Hell, if United even play the way they played in their previous wins at the Ethiad they’ll be making things extremely difficult for themselves. Those two wins were two of three most ‘drop deep and absorb pressure’ matches they played under Ole Gunnar Solskajer. The 2019-20 contest saw them allow City to successfully enter their box 43 times - by far the most box entries United have conceded in a single match in the last five years. They got away with it back then because City fluffed a bunch of chances. You don’t want to give them the same kind of opportunities with Haaland now in the mix.
There is a blueprint for United to go off though. The 2-0 win United scored at Old Trafford right before lockdown was won in different means. United played a strong mid-block press that day, defending much higher up the pitch and hardly allowing City to even get close to their box (City completed just two passes within 20 yards of United’s goal that day).
Against Liverpool United relied on strong defending in the box, energy higher up the field, winning second balls, and bounces going their way. They’re going to have to do more than that to get a result against City. They’re going to need to pick out passes to launch attacks and take some pressure off their defenders.
That’s going to be the key for United. In possession they can’t rely on simply winning second balls to launch their attack. Out of possession they need to engage City higher up the pitch.
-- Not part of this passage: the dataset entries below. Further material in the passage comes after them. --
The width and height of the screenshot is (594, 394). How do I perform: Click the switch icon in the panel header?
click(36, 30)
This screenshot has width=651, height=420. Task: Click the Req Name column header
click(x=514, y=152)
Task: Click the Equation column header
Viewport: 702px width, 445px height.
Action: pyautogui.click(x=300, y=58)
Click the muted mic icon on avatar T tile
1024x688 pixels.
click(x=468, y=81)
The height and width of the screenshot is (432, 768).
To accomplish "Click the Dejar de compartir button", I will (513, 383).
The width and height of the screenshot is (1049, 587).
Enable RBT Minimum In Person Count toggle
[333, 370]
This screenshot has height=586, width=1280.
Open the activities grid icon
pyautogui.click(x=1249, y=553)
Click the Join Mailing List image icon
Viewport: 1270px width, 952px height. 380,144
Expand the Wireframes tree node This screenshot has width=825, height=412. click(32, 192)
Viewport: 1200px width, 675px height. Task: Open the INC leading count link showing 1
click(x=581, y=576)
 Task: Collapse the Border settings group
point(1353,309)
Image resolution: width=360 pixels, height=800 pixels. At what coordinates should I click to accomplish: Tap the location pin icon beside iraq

If you want to stop Haaland you need to keep City as far away from your goal as possible, prevent the ball from even getting to him.
Of course, it’s also possible that over the international break Pep has looked over United, figured out their weak points, and devised a plan to attack that perfectly, because well, Pep.
Manchester City 3-2 Manchester United
This game will hopefully at least be fun to watch. City can score for fun and United have done well for themselves sitting deep and creating quickfire chances with space ahead of them. Both teams will have chances to play their game, but unfortunately for United they’re some distance behind their neighbors in terms of teambuilding.
United have defended well since their 4-0 loss at Brentford, but there’s only so much you can do against a team like City.